Other mutualisms work the same way: they happen out of an effort to survive. Fungi share nutrients with the trees because they need carbon in return. The trees are distributing nutrients because of chemical reactions that help them grow. Perhaps this contributes to a more resilient ecosystem; the scientific evidence is not concrete, but it is happening because of competition — not cooperation. 

These stories of plants and animals cooperating are abundant these days, presented as a feel-good model for how humans should act. However, the real reason life cooperates is for competition. Ants protect acacia trees by warding off hungry elephants — how beautiful. Really, the ants are on the acacia trees because there is food and shelter for them. They bite and fight off elephants because they are a threat to the ants’ lives, not because they care about the tree. 

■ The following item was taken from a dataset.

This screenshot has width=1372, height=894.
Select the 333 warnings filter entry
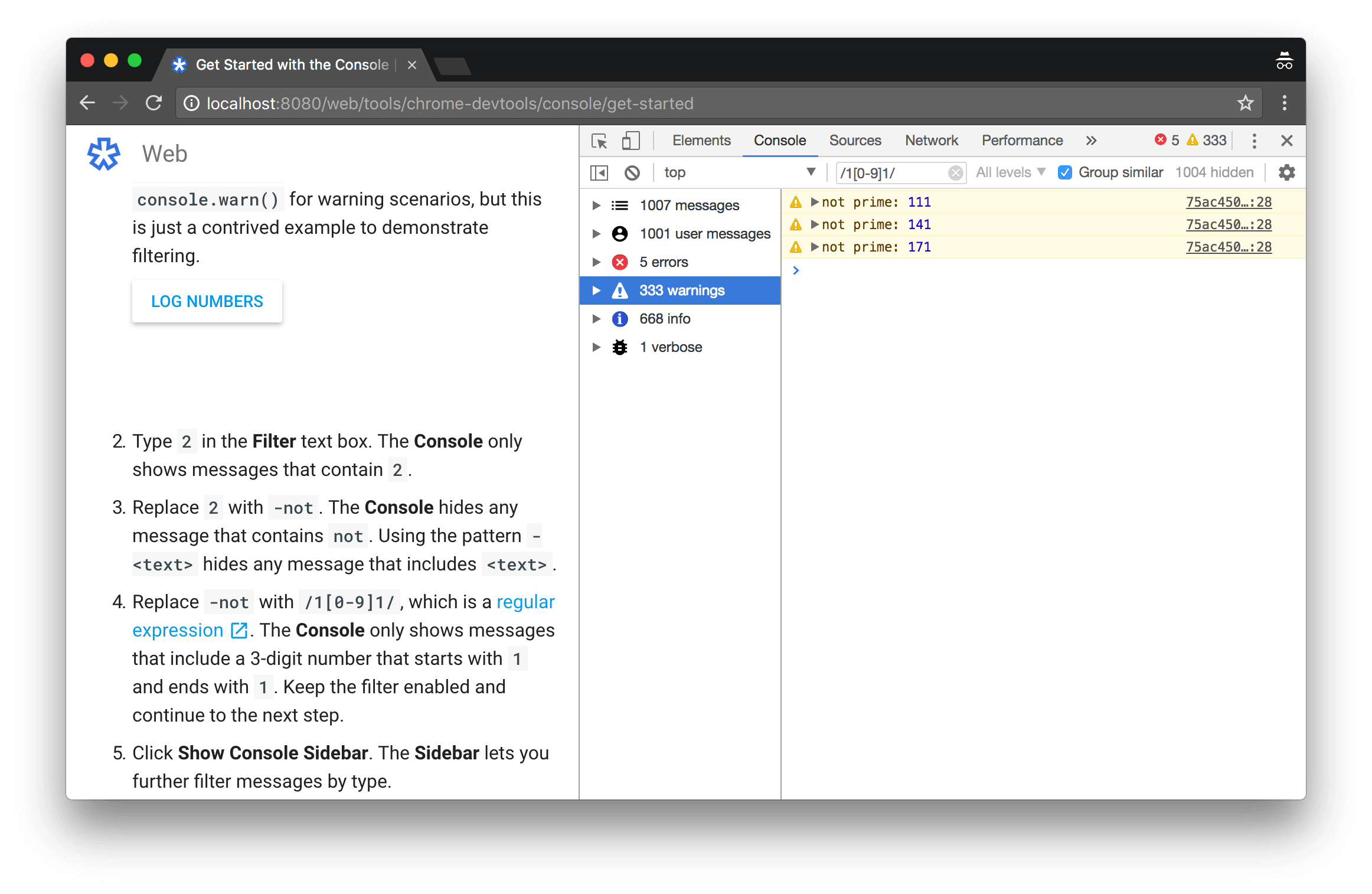[x=682, y=290]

Humans, too, cooperate with each other to compete. It is a cynical view of human nature, but it is a view that we do not address enough. Humans and living things are a part of evolution, and evolution is driven by competition. 

I have heard many people cite the environmental management practices from other cultures and question why the U.S. can’t do the same things to address climate change. My peers will bring up earth bunds and terraces used historically in Mexico, or the spiritual emphasis on soil in Chinese cultures, and propose them as the answer to problems in the U.S. While these examples are certainly useful, our unique circumstances mean they are not as perfect as people suggest. 

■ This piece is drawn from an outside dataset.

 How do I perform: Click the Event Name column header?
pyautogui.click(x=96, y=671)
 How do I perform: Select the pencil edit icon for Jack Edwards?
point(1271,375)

Terrace farming, for example, has been used for thousands of years to support indigenous societies. I have heard them offered as a solution to the environmental strain of agriculture in the U.S. without addressing the maintenance they require, often resulting in more soil erosion. 

I believe the complexity and scale of climate change drives people’s fear, which makes all of us more vulnerable to believing in these simple solutions. There are lessons to be learned from other cultures, but we must acknowledge the new ecological and cultural factors at play when looking for answers.

Human history is woven into the story of ecology and evolution. Our lives rely on nature and we act in competitive ways to survive. Cooperating to fight against climate change is competing for survival. This is an important recognition, because it encourages humility in our view of humanity. We are a part of the constantly changing system of evolution — imitating trees or adopting solutions from other societies will not be the way forward. 

It’s easier for us to believe that everyone else figured it out and the U.S. is lagging behind, than the more nuanced reality that neither indigenous nor western lifestyles will be the magic solution against climate change.